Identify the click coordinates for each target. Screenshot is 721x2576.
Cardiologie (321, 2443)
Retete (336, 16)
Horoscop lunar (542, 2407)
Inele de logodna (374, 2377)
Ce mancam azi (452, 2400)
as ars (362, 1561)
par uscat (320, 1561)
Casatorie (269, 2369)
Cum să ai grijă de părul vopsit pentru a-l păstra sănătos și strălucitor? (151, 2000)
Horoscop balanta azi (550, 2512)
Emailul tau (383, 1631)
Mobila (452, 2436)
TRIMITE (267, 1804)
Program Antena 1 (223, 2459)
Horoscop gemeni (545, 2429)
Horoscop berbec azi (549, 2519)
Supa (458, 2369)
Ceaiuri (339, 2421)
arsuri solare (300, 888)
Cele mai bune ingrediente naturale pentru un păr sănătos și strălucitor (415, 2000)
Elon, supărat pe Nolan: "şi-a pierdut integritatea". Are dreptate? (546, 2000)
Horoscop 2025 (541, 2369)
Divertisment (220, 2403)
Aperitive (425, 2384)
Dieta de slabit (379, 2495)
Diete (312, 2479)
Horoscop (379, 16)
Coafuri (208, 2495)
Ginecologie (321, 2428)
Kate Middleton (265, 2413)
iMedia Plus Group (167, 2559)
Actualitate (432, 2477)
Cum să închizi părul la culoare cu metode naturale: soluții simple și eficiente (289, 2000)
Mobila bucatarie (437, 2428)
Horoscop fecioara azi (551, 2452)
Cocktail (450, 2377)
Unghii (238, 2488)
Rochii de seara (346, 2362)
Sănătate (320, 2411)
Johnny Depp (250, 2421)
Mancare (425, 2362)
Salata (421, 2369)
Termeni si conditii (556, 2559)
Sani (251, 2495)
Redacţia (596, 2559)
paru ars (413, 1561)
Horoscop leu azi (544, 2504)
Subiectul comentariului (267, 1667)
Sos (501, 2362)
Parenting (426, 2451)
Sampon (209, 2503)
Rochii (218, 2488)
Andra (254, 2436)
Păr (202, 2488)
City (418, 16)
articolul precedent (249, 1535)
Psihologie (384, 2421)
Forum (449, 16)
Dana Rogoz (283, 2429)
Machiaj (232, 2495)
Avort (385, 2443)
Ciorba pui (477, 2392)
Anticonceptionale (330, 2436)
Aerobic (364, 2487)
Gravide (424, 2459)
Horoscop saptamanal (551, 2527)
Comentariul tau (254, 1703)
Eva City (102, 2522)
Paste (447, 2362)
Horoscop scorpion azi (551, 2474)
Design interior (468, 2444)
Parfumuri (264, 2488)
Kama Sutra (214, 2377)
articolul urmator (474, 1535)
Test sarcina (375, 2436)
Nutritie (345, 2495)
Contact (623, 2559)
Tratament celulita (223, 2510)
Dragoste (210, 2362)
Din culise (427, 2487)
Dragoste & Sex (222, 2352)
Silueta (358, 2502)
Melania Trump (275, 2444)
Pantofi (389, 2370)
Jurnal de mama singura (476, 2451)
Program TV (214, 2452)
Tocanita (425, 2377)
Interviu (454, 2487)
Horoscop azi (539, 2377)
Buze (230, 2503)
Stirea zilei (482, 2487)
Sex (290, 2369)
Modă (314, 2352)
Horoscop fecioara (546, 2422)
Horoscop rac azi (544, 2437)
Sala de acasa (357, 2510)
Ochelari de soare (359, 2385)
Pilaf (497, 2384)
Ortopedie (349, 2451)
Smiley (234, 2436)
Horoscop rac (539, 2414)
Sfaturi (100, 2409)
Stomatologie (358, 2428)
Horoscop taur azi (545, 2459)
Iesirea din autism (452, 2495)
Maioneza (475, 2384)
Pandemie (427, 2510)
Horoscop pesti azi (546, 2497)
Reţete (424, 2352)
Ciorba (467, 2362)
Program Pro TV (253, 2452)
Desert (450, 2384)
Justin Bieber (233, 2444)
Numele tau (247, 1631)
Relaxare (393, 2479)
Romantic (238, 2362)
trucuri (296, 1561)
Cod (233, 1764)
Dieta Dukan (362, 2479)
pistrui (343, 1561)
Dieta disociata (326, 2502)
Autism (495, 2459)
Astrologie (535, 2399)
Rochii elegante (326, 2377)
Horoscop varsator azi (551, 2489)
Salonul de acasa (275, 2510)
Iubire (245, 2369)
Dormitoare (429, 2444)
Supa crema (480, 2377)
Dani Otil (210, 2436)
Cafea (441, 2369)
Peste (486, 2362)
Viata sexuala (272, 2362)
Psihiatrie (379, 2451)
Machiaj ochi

*****

# REQUIRED ACTION
What you return must be an exact retyping of the lines above starting at the line with "Ginecologie (321, 2428)" and ending at the line with "Machiaj (232, 2495)", and nothing besides.

# WORKED SOLUTION
Ginecologie (321, 2428)
Kate Middleton (265, 2413)
iMedia Plus Group (167, 2559)
Actualitate (432, 2477)
Cum să închizi părul la culoare cu metode naturale: soluții simple și eficiente (289, 2000)
Mobila bucatarie (437, 2428)
Horoscop fecioara azi (551, 2452)
Cocktail (450, 2377)
Unghii (238, 2488)
Rochii de seara (346, 2362)
Sănătate (320, 2411)
Johnny Depp (250, 2421)
Mancare (425, 2362)
Salata (421, 2369)
Termeni si conditii (556, 2559)
Sani (251, 2495)
Redacţia (596, 2559)
paru ars (413, 1561)
Horoscop leu azi (544, 2504)
Subiectul comentariului (267, 1667)
Sos (501, 2362)
Parenting (426, 2451)
Sampon (209, 2503)
Rochii (218, 2488)
Andra (254, 2436)
Păr (202, 2488)
City (418, 16)
articolul precedent (249, 1535)
Psihologie (384, 2421)
Forum (449, 16)
Dana Rogoz (283, 2429)
Machiaj (232, 2495)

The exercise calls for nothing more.